* Try it
In the entries below, filter for the word "Garden" and copy every matching line.

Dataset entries
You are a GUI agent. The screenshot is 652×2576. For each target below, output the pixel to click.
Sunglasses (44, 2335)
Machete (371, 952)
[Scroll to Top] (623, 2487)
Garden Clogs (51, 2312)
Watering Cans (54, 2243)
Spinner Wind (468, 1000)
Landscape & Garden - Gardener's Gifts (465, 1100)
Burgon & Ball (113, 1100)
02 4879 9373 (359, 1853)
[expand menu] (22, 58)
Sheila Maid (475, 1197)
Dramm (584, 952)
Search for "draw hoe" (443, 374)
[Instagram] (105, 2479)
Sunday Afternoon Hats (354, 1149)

* Result of the task
Garden Clogs (51, 2312)
Landscape & Garden - Gardener's Gifts (465, 1100)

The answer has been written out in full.